Un enfoque reducido al morbo
El motín de Sierra Chica tuvo tantos ribetes cinematográficos que era inevitable que alguna vez se convirtiera en película. Recordemos: en la Semana Santa de 1996, un grupo de presos fracasó en un intento de fuga y terminó tomando el penal de máxima seguridad. Durante los ocho días que duró el motín, los doce cabecillas -conocidos como Los Doce Apóstoles- tuvieron en su poder a una veintena de rehenes, que incluyeron guardiacárceles, pastores evangélicos y una jueza que había entrado a negociar. Y aprovecharon para ajustar cuentas con una banda rival: mataron a otros ocho presos, cuyos restos incineraron en el horno de la cárcel y, supuestamente, también usaron como relleno de empanadas.
A partir de estos hechos, Jaime Lozano hace una ficción que no pretende ser un retrato fidedigno de lo que ocurrió, sino una recreación. Pero todo lo que pasó fue tan escabroso, que se necesitaba mucha pericia para no caer en el grotesco. Y en muchos momentos, la película parece un capítulo de Sin condena o alguna otra de esas ficciones berretas de aquel Canal 9 de Romay. Fallan muchas de las actuaciones -con algunas excepciones, como Alberto Ajaka, Luciano Cazaux o Daniel De Vita-, ciertos detalles de ambientación y, sobre todo, el enfoque, que termina reduciéndose al morbo.
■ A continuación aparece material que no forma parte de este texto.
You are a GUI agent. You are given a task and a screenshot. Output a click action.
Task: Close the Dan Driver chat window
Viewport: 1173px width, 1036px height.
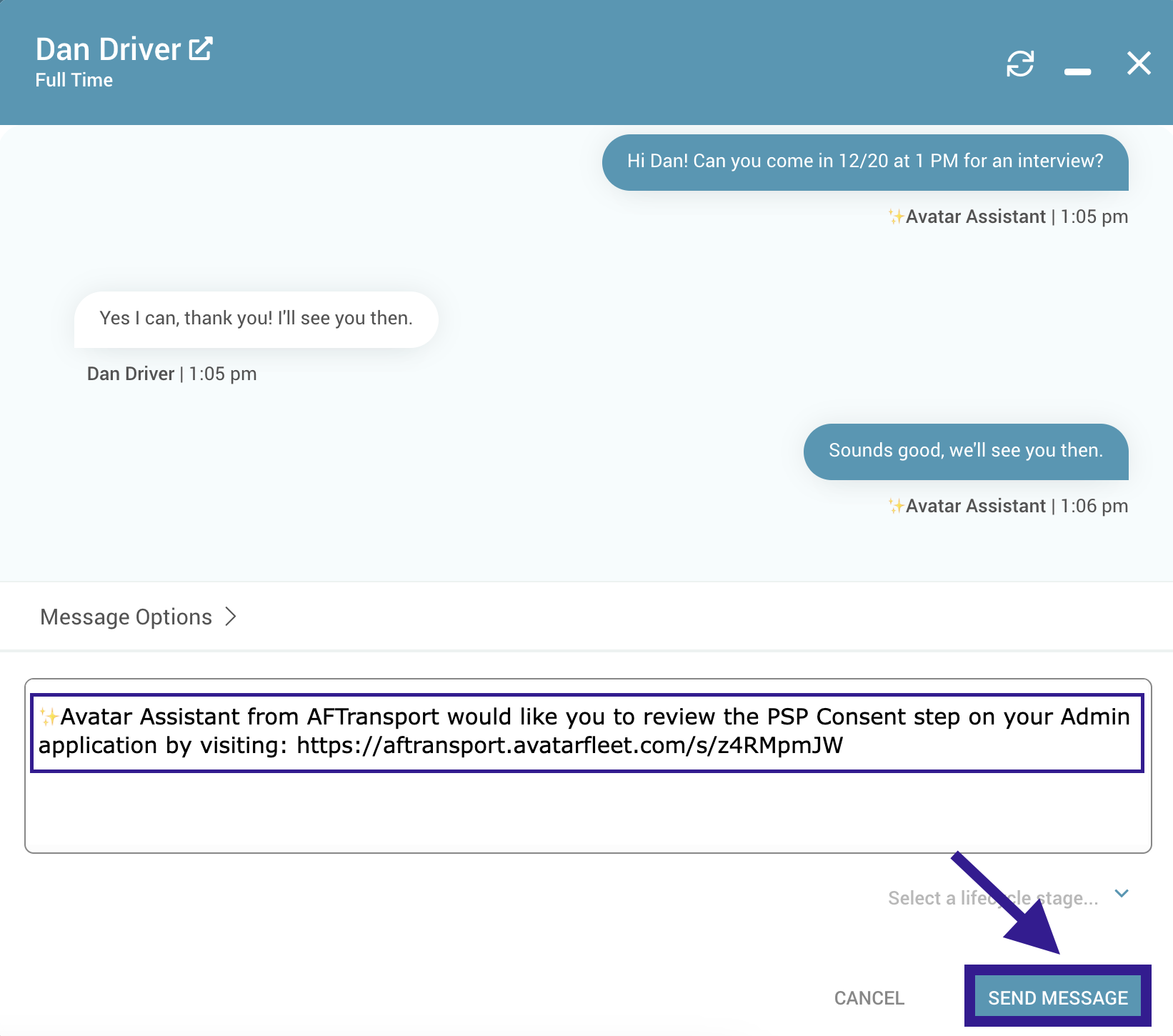coord(1139,64)

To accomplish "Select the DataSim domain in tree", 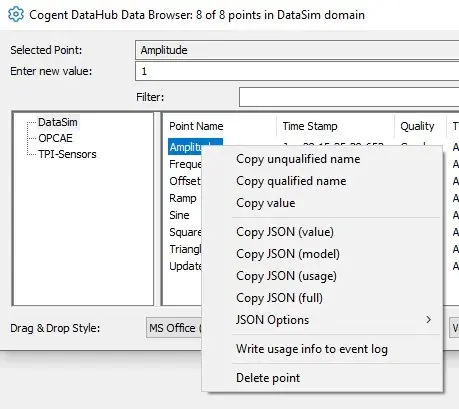I will pos(58,122).
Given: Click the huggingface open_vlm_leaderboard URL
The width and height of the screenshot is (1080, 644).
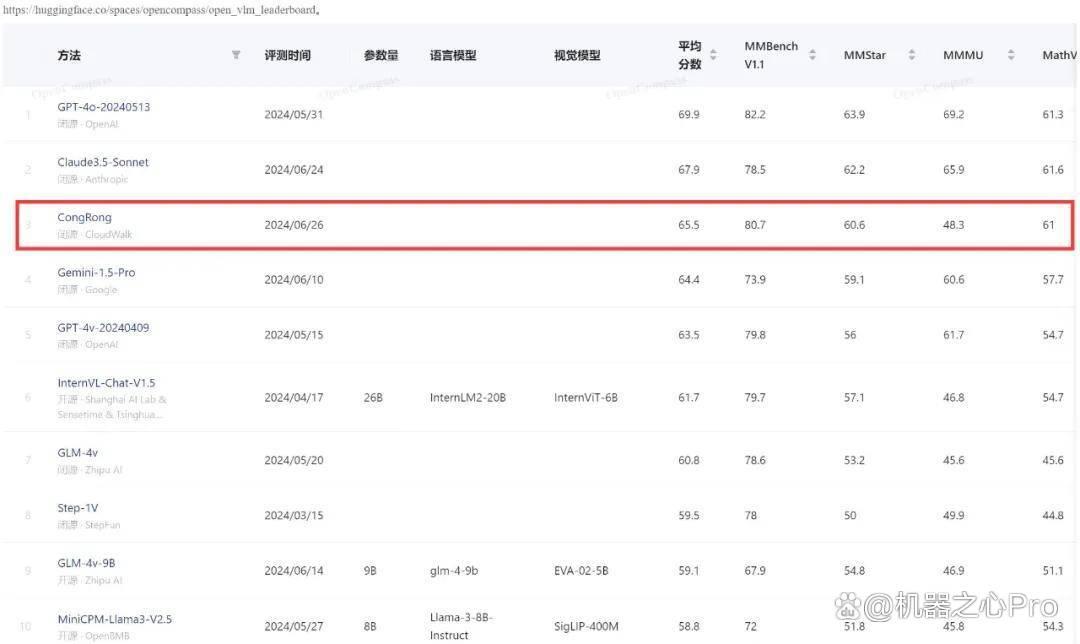Looking at the screenshot, I should coord(160,10).
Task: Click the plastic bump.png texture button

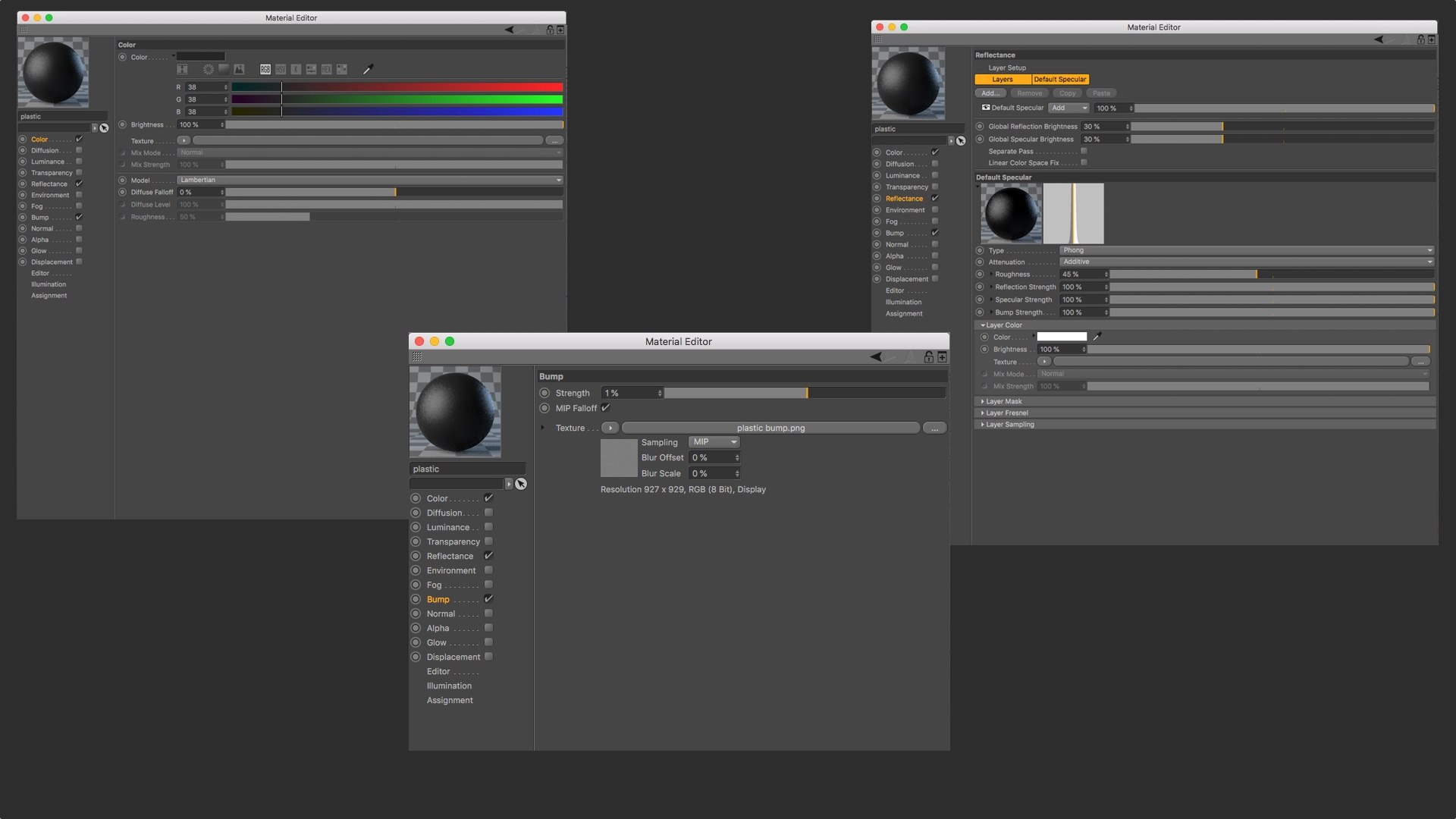Action: pyautogui.click(x=770, y=428)
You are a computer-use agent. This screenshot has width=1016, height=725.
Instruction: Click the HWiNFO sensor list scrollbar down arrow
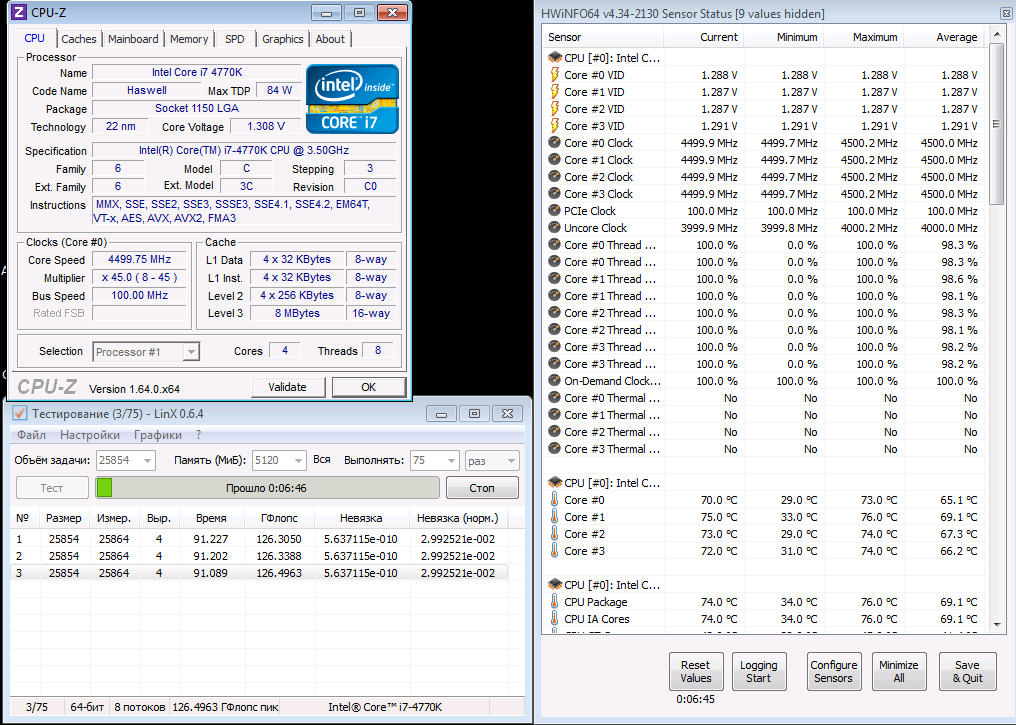997,625
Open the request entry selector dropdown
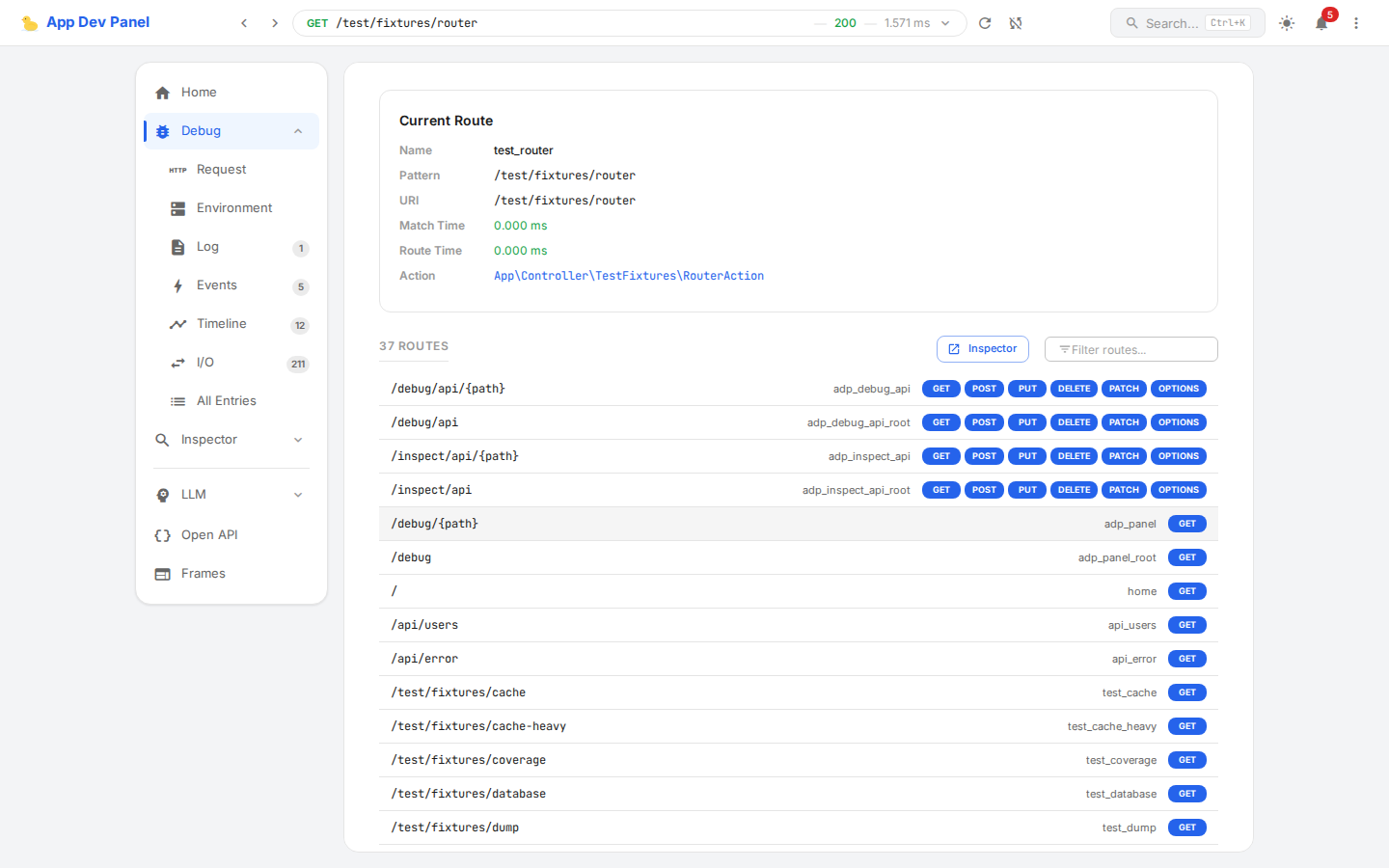The height and width of the screenshot is (868, 1389). point(945,23)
Sobre todo, alrededor de dos hechos puntuales: el tratamiento que recibió la jueza -con el desarrollo de un síndrome de Estocolmo más la siempre latente posibilidad de una violación- y el momento de las famosas empanadas.
La película, sin embargo, es efectiva en la denuncia del comportamiento de las autoridades en todo el asunto: tanto la Justicia, como la Policía Bonaerense y el Servicio Penitenciario aparecen como corresponsables de esta situación puntual y del estado crítico de las cárceles en general, que parece no haberse modificado demasiado desde entonces.